Une accusation datant du second mandat de Barack Obama

Comme l'explique le Service de documentation du Congrès, les tissus fœtaux destinés à la recherche sont collectés dans des établissements de santé et transférés à des laboratoires, "souvent par l'intermédiaire d'une entreprise de biotechnologie, d'une université ou d'un centre médical". 

Si la loi américaine dispose qu'il est illégal de vendre ces tissus fœtaux contre toute "contrepartie de valeur", cette notion n'inclut pas les paiements "raisonnables" liés au "transport, à l'implantation, au traitement, à la préservation, au contrôle de qualité ou au stockage" de ces derniers. 

Toute violation de ce cadre est passible d'amendes et/ou de peines d'emprisonnement inférieures ou égales à 10 ans.

Dès 2000, au Congrès américain (lien archivé ici), était posée la question de savoir si ces spécimens médicaux pouvaient être vendus en violation de la loi fédérale - soit bien avant la première des deux administrations Obama.

D'où provient donc l'accusation spécifique d'achat de "têtes de bébé pour 515 dollars" l'unité par l'administration du président démocrate, avancée notamment dans la vidéo de Tom Fitton ?

D'une controverse survenue à l'été 2015, pendant le deuxième mandat du président démocrate, quand un groupe anti-avortement, le Center for medical progress, a accusé le planning familial américain (Planned Parenthood Federation of America) de vendre des tissus fœtaux pour s'enrichir. 

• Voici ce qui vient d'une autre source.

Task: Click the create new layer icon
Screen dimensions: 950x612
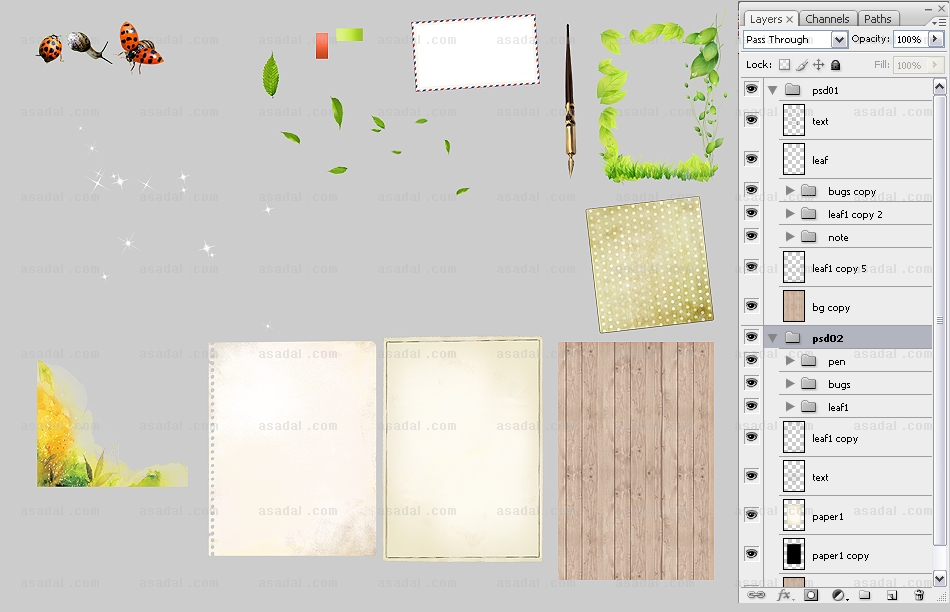Action: (x=892, y=595)
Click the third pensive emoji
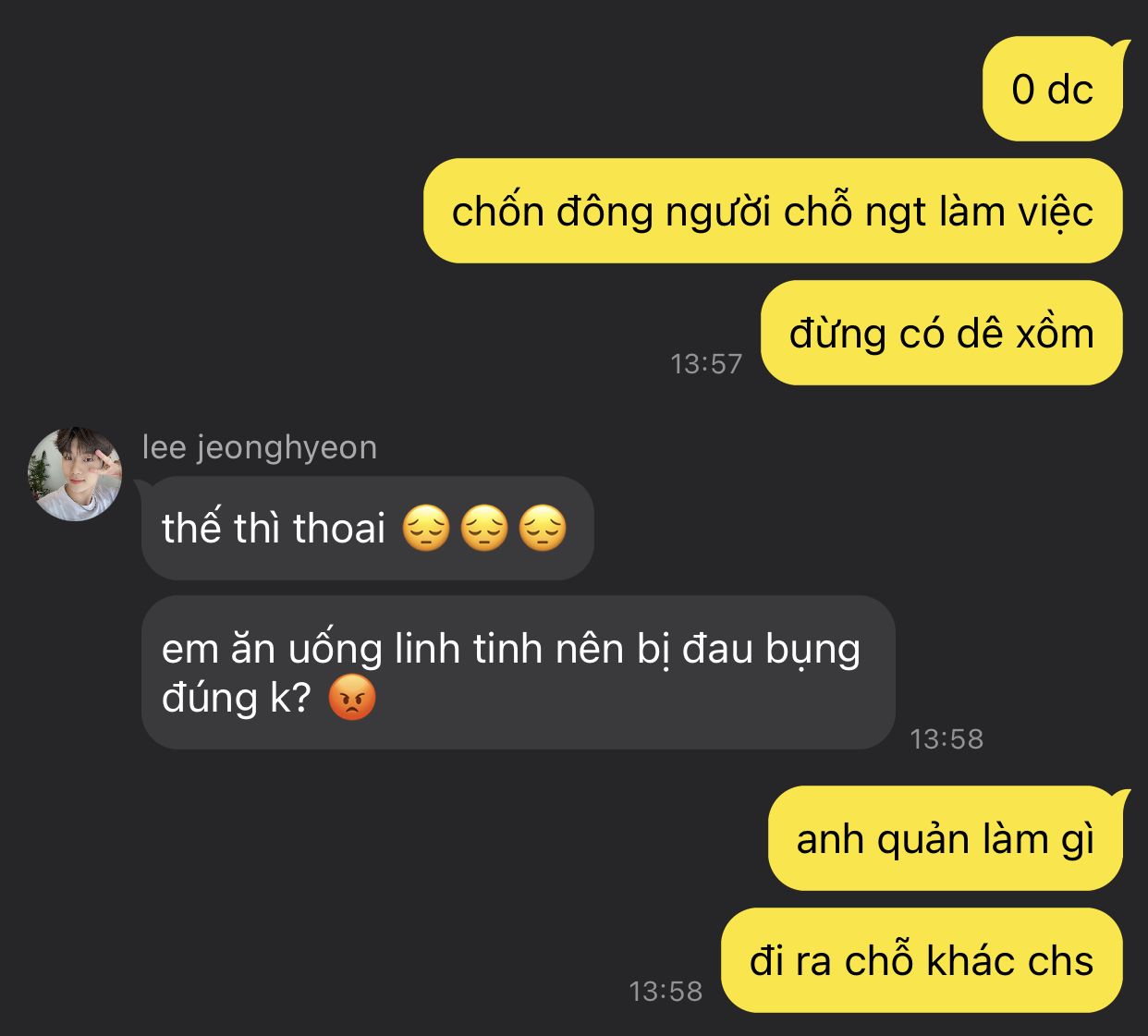 pos(543,530)
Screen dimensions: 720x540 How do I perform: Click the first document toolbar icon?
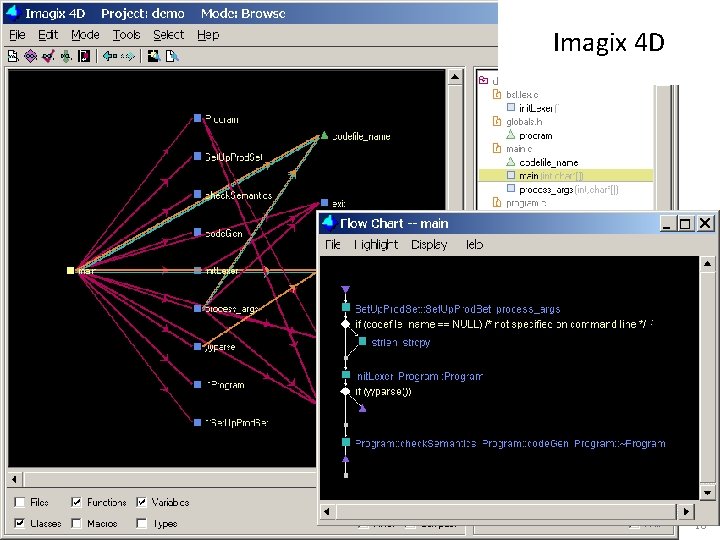pyautogui.click(x=13, y=56)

Ainsi que le relatait à l'époque le New York Times (lien archivé ici), nombre de chercheurs se procuraient ces objets de recherche scientifique auprès de deux intermédiaires, StemExpress et Advanced Bioscience Ressources (ABR), qui achetaient ces tissus à des organismes comme le planning familial avant de les revendre - dans le cadre des paiements "raisonnables" - moyennant un prix variable selon l'âge du fœtus mais généralement pour une centaine de dollars.

Le New York Times rappelait au passage que les NIH avaient financé une cinquantaine d'universités pour 76 millions de dollars de bourses de recherche scientifique autour des tissus fœtaux en 2014. 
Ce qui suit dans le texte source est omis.